■ Input material
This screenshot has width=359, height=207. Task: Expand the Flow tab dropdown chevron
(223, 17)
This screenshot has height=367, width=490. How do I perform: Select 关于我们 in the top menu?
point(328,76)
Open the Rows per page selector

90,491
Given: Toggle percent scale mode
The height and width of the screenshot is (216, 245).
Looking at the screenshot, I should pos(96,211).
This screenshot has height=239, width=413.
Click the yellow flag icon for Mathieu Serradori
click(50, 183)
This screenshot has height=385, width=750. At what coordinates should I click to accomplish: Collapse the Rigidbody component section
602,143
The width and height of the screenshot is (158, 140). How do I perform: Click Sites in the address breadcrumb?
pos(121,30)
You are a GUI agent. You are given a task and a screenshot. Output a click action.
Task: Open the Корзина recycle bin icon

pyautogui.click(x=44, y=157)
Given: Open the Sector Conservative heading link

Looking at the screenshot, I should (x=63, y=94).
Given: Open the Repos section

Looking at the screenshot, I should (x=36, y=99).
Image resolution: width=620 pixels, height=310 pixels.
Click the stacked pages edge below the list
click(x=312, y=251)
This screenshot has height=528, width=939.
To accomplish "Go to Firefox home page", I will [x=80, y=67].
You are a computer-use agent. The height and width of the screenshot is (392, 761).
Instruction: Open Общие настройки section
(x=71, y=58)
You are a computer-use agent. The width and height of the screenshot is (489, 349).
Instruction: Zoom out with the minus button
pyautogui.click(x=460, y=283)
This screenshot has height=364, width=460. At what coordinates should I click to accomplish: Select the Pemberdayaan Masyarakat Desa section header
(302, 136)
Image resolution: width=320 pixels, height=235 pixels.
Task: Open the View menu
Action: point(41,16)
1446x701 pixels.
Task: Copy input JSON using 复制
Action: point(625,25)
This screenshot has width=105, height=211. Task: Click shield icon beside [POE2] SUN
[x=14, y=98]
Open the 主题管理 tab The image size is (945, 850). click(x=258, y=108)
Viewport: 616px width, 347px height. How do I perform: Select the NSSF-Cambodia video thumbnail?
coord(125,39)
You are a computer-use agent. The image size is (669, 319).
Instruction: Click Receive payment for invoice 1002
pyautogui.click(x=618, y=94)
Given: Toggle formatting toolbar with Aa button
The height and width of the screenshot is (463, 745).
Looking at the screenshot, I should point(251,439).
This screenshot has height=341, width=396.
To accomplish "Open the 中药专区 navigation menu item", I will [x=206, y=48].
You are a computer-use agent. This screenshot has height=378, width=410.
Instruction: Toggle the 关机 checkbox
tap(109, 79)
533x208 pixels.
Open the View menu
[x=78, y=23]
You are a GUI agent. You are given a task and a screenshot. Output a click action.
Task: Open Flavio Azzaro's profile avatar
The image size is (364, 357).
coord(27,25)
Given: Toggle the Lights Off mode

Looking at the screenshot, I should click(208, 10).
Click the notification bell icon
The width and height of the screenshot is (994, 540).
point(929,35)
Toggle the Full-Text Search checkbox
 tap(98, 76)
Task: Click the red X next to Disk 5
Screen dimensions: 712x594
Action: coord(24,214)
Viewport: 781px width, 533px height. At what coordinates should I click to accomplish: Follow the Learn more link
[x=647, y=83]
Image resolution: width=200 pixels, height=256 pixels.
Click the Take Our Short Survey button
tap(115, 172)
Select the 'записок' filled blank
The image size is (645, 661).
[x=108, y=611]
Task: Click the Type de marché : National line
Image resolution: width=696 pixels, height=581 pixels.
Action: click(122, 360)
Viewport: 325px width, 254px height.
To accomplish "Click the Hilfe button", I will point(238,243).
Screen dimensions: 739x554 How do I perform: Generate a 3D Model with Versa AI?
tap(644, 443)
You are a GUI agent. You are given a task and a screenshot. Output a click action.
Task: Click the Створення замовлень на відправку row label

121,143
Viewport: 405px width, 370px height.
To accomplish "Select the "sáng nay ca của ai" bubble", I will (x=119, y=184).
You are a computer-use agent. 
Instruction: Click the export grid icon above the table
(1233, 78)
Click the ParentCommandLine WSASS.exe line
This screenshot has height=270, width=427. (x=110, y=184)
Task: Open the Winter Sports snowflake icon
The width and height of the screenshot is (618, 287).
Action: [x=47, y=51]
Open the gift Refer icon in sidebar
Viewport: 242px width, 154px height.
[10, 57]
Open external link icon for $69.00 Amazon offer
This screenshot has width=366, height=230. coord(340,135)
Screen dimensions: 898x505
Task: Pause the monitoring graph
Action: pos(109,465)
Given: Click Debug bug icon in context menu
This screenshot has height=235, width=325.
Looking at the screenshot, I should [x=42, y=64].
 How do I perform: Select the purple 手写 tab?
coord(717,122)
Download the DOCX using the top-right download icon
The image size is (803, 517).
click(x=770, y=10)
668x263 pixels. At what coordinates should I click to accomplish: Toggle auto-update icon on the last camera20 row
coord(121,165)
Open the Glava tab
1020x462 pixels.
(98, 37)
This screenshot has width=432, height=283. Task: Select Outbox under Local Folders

■ What needs to be done
Rewrite the records from the line containing "Given: Open the Repos section" through the line containing "will [x=80, y=67]." as a Markdown table with the columns Row and Record Line, one line per row and blank lines omitted. Include both of those lines and nothing outside that span.

■ Solution for this task
| Row | Record Line |
|---|---|
| 1 | Given: Open the Repos section |
| 2 | Looking at the screenshot, I should (x=36, y=99). |
| 3 | Image resolution: width=620 pixels, height=310 pixels. |
| 4 | Click the stacked pages edge below the list |
| 5 | click(x=312, y=251) |
| 6 | This screenshot has height=528, width=939. |
| 7 | To accomplish "Go to Firefox home page", I will [x=80, y=67]. |